> [EXERCISE TEXT]:
Martin Schwander, the Beyeler’s curator, believes that it will be “one of the most significant exhibitions ever devoted to Francisco de Goya outside Spain”. Goya, opening on 10 October in the Beyeler’s magnificent galleries in Riehen, just north of the centre of Basel, will boast an astonishing array of loans.
These include two other paintings of Majas (young Spanish women in traditional costumes): Majas on a Balcony and Maja and the Matchmaker, both 1808-12. They come from private collectors; the first is anonymous and the second is Alicia Koplowitz of Madrid-based Omega Capital. These two pictures may well not have been brought together before.
Eight genre paintings (1806-10) now owned by the Marqués de la Romana will be on show, the first time they have ever been seen outside Madrid. They will be joined by four rarely loaned panels (1810-16) from Madrid’s Real Academia de Bellas Artes de San Fernando. In these enigmatic works Goya gave free rein to his imagination.
Prints of the Caprichos series (1797-99) will also be displayed, including the famed work, The Sleep of Reason Produces Monsters. In this melancholic etching, irony and sarcasm cannot fight off irrationality. This set is being lent by the Bern collector Eberhard Kornfeld, the head of one of Switzerland’s leading auction houses.

> [COLLECTED MATERIAL]:
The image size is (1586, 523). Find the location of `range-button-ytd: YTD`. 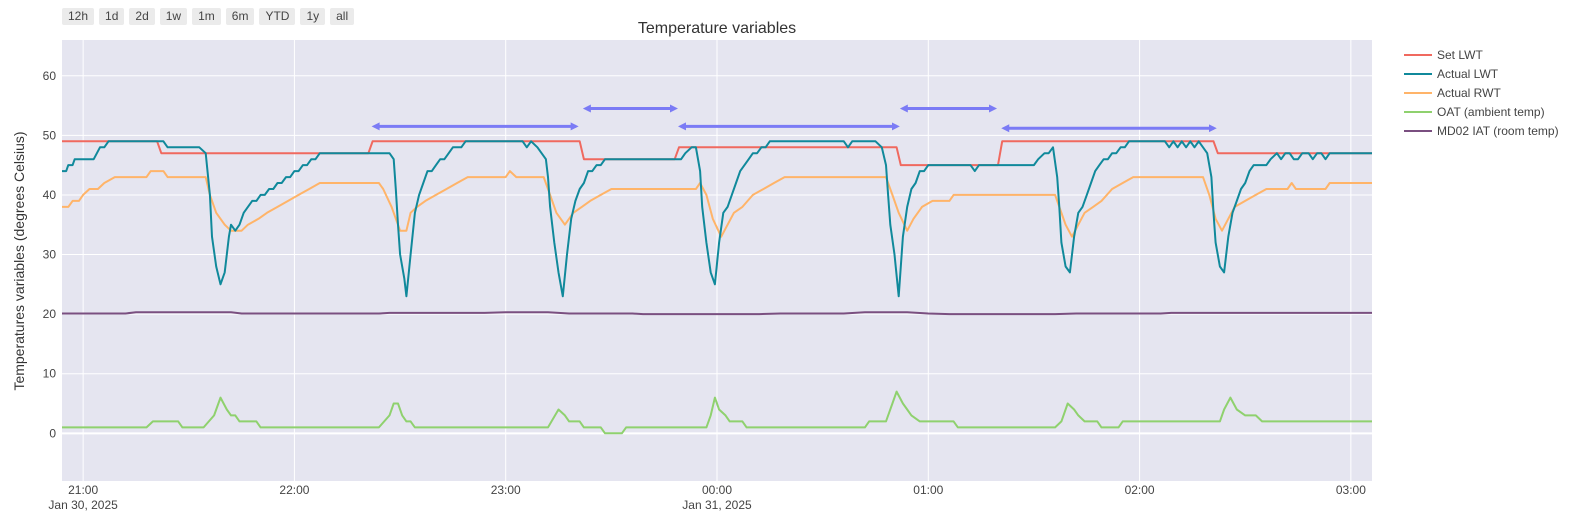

> [TASK GOAL]: Quote the passage of the Goya exhibition text between "These include two" and "brought together before.", inclusive, word for word.

> [FINISHED EXERCISE]:
These include two other paintings of Majas (young Spanish women in traditional costumes): Majas on a Balcony and Maja and the Matchmaker, both 1808-12. They come from private collectors; the first is anonymous and the second is Alicia Koplowitz of Madrid-based Omega Capital. These two pictures may well not have been brought together before.